> [Written exercise A]:
The passage on the stove sector says a lot of testing and data will be needed to understand certain things. List every one of them.
> [Written exercise B]:
Write the next part of the passage on stove marketing and stove science, picking up after its final sentence.

> [Excerpted text]:

━━━━━━━━

But all agree it starts with one thing, it starts with a great product.

This is where the stove sector is lagging behind. No offense meant to
all the great researchers working on stoves.
Stove marketing is currently waiting for stove science. Stove science
is lagging behind, because as I mentioned stove science is so complex.
Many challenges come with clean combustion. Marketers wait for
scientists to sort a few things out: scientifically correct, and
scientifically relevant protocols first. Then A LOT of testing will be
necessary, a lot of data, to understand combustion, to understand
variables, to understand stoves. Then, good design, good engineering,
great products. Once the great products are there, salers and
marketers and project implementers are reading to pick them up, and to
sell them to the BOP.
A side note: I'd love to see HEDON and similar publications focus more
on the hard science, and how to help it, to accelerate it. These are
questions worth writing about.

So what I call a great stove is not a Tier-4 stove that works
perfectly in controlled testing settings. I am gonna be again very
caricatural: Tier-4 is accessory, it is bonus.
A great product is simply product a customer loves, buys and uses. A
great stove is a stove that is used.

━━━━━━━━

[Entries for locating words and elements]
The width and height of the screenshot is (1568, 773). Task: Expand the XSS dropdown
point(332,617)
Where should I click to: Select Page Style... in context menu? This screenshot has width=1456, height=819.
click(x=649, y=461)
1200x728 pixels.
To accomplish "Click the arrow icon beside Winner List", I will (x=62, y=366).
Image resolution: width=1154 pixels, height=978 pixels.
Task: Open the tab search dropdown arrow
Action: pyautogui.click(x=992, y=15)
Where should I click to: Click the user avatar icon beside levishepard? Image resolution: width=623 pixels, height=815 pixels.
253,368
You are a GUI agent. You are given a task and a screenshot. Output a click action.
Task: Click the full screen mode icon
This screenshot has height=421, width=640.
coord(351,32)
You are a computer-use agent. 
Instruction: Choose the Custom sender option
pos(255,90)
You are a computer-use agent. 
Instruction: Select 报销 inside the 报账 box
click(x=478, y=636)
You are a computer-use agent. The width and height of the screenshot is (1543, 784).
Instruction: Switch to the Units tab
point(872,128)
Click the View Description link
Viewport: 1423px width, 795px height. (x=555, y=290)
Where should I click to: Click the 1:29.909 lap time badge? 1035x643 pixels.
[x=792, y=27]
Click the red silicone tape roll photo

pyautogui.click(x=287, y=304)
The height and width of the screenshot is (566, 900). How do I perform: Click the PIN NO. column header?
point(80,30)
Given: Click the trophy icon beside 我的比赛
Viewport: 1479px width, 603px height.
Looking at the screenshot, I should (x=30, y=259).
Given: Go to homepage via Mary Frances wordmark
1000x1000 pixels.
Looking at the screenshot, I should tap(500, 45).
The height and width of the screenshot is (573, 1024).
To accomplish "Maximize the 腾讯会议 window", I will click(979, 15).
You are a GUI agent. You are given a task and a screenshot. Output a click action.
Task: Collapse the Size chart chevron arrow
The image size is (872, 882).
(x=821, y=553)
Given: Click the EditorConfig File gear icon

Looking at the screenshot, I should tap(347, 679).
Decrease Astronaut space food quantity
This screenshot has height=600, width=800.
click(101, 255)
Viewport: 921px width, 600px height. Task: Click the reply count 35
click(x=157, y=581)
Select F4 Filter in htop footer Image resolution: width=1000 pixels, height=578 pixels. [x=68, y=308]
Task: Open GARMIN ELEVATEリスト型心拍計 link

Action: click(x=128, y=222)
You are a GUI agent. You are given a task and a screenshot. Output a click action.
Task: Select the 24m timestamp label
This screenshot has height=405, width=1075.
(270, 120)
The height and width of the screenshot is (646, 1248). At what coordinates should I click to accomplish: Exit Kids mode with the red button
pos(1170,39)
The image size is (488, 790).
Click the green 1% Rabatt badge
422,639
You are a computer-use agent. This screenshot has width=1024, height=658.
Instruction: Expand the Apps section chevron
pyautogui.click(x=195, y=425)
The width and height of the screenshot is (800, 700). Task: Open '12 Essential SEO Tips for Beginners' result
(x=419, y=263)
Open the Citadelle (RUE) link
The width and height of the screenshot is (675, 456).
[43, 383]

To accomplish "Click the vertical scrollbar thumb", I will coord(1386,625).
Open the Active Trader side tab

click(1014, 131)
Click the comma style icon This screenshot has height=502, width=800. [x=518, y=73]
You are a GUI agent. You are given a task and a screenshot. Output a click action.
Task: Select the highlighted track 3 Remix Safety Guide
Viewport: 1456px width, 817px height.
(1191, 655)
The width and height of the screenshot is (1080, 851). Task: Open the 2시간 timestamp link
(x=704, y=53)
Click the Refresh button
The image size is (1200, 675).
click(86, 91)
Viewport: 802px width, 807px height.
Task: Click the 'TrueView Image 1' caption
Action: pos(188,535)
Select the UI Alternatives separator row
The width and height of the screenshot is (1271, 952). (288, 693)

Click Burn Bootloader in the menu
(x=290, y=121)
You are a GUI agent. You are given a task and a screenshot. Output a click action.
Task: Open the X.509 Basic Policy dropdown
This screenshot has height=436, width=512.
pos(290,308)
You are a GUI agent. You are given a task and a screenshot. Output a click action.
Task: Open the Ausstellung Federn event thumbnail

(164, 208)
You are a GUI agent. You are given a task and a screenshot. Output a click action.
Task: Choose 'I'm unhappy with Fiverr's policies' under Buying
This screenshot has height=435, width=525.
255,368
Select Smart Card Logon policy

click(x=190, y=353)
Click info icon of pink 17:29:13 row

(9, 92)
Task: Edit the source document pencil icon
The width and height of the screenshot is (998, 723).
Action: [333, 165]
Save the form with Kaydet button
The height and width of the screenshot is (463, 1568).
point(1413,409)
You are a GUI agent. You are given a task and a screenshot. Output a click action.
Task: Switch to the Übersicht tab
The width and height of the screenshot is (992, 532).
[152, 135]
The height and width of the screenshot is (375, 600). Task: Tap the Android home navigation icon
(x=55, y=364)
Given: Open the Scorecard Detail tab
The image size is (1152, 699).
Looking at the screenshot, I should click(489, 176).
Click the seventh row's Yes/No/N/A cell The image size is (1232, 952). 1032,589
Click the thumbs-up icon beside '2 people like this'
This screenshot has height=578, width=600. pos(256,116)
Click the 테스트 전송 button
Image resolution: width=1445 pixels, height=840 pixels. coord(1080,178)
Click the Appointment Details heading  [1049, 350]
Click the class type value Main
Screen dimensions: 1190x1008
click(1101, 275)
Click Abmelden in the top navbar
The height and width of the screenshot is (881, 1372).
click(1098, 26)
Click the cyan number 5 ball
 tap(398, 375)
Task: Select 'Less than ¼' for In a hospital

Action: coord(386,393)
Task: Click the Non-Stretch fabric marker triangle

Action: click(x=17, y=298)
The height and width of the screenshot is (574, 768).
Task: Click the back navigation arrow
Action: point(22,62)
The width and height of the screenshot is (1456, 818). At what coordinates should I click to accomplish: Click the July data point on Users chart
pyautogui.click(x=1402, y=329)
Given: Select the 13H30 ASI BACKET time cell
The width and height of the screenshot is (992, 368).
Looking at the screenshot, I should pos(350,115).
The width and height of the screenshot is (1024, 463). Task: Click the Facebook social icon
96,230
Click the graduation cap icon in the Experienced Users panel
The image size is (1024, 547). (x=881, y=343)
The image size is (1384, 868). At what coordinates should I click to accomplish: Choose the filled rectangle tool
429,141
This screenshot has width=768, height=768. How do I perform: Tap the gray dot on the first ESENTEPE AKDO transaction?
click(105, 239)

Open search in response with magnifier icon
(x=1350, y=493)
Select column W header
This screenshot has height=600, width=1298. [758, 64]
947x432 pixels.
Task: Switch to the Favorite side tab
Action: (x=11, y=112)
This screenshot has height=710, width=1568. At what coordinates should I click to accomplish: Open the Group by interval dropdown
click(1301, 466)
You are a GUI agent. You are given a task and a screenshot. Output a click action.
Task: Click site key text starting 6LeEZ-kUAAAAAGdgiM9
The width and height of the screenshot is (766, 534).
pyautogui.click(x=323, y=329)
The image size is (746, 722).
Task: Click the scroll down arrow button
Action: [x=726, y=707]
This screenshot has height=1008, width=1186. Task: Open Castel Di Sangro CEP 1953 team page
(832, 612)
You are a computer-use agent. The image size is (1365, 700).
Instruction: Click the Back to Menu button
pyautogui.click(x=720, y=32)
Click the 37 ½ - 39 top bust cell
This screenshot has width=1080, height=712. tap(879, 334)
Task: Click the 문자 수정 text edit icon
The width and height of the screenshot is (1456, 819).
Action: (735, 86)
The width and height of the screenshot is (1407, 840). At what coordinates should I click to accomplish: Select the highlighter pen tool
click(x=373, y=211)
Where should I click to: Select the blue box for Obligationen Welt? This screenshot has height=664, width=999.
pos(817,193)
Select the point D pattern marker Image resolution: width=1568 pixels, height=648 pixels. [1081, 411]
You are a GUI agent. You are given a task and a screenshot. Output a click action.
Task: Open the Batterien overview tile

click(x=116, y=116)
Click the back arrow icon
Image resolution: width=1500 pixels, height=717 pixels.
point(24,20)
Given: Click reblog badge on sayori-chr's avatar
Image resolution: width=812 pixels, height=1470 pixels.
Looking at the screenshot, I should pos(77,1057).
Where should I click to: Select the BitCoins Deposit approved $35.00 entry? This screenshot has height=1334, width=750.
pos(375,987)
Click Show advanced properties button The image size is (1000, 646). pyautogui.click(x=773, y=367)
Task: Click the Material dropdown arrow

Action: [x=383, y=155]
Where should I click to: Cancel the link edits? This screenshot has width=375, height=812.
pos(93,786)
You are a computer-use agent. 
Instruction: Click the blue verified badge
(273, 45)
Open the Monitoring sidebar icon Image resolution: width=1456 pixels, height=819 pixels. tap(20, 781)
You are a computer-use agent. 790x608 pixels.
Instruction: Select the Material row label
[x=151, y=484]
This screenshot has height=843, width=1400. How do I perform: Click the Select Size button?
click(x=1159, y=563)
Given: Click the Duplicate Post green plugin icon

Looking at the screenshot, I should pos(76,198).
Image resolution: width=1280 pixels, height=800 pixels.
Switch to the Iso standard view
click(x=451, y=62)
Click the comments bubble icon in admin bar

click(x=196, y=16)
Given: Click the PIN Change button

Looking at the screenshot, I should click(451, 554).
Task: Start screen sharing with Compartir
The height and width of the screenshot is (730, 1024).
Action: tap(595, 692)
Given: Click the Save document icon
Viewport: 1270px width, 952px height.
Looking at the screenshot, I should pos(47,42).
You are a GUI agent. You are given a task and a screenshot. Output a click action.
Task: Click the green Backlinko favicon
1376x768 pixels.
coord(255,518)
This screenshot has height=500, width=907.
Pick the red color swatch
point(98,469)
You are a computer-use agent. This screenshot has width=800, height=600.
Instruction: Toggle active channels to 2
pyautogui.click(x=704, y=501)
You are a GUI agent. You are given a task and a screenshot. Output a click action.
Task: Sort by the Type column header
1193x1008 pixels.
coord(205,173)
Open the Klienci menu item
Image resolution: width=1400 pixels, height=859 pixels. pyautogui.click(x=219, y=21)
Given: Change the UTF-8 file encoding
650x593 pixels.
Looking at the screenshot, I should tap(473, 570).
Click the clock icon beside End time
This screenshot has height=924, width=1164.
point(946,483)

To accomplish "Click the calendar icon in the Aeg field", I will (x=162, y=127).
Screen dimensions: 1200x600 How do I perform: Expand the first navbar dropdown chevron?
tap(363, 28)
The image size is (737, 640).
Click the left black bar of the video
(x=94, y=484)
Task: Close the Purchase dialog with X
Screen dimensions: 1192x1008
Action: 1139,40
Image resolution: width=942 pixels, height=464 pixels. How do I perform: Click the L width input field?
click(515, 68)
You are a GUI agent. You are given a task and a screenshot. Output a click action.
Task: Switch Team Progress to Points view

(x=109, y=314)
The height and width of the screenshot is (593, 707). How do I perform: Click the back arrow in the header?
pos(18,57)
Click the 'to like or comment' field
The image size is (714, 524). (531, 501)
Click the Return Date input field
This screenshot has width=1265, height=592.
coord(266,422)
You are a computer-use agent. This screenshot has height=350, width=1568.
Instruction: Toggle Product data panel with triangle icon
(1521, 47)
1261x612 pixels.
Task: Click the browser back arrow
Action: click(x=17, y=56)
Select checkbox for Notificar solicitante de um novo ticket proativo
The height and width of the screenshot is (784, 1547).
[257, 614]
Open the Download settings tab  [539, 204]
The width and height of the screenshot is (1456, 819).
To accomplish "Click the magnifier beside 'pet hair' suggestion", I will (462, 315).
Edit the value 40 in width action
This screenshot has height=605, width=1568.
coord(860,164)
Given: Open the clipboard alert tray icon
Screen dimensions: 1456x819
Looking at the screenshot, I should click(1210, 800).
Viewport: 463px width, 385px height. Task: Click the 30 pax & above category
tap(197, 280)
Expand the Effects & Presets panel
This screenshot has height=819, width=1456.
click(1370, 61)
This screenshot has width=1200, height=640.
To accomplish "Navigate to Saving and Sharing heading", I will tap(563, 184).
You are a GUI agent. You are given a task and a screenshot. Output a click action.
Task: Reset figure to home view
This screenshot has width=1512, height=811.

━━━━━━━━

> [Response A]:
combustion, variables, stoves

> [Response B]:
Some of you certainly experienced that: you give one day your new
prototype to a woman user. Skeptical at first, she agrees to leave her
traditional stove for a week, and start using your new stove. You come
back one week later. She is using it every day, for lunch and dinner.
She loves it. She put her ceramic stove on the side, actually, it is
nowhere to be seen. Your new stove has become the kitchen stove.
It's only for experiencing this kind of feeling that I work so hard.
This is when this happen to you that you know you have a great stove.
Adoption.


/*Cookstoves: super practical vs super clean */

I picture the stove sector as a large mountain, with 2 camps on its
two feet. The 2 camps are separated by the mountain in the middle.
?    In one camp the infamous smoky traditional stoves, and very next
to them, the vast majority of users, using them every day
?    In the other camp, stove developers and manufacturers, reaching
Tier-4 in their expensive labs, with complex technologies and
expensive stoves. And their very limited dissemination numbers.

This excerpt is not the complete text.